A journalist who undertakes a life threatening mission to impress the woman he loves, a mysterious plateau in South America that none of the locals dare to enter and an adventurous English aristocrat are all charectors you will encounter in Sir Arthur Conan Doyle’s The Lost World. With Dinosaurs, ape-men, diamonds and secret tunnels the book is filled with enough action, excitement, drama and adventure to go around.
For Sherlock Holmes enthusiasts, Conan Doyle’s hero in this book Professor Challenger is almost the antithesis of the cerebral sleuth. The squat, feisty, quarrelsome, boastful Challenger with the “face and beard of an Assyrian Bull” and a “stunted Hercules” is far removed from the eccentric, intellectual resident of 221B Baker Street with his Stradivarius violin and swirling tobacco mists.
The plot of The Lost World was not entirely new even when it was first published in 1912. The theme of an expedition to a remote region of the earth, hitherto undiscovered by civilization, was earlier portrayed in Jules Verne’s 1864 novel Journey to the Center of the Earth. However, with The Lost World, Conan Doyle explores several other themes as well. The idea of civilization, theories about the origin of life on earth and the various motives that people who seek adventure may have are some of the interesting concepts encountered here.
In this story, Edward Malone is a young journalist who is sent to interview the bizarre claims made by Professor George Edward Challenger, who claims to have made an exciting discovery in South America. Ridiculed and reviled by his fellow scientists, the professor is in no mood to be pleasant.
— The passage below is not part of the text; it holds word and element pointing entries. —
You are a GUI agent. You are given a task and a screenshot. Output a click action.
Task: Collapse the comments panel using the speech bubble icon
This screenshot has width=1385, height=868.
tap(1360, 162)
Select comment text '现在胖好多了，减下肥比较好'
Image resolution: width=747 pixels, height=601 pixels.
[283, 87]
However, as Malone soon finds out, the claims are certainly worth an expedition in spite of the man’s nasty temperament and insulting behavior. Malone himself wants to win the admiration of the lovely Gladys Hungerton. What follows is a strange, hazardous and rip-roaring adventure that takes Malone, the professor and a motley crew of adventurers into unknown territory.
The Lost World is the first in the series of three novels and two short stories featuring Professor Challenger. They reflect Conan Doyle’s deep interest in scientific research and the Victorian preoccupation with adventure and discovery. The megalomaniac professor is reputedly based on one of Conan Doyle’s own teachers at Edinburgh.
The book holds great appeal for young and older readers and has been extensively adapted for stage, screen, radio and TV.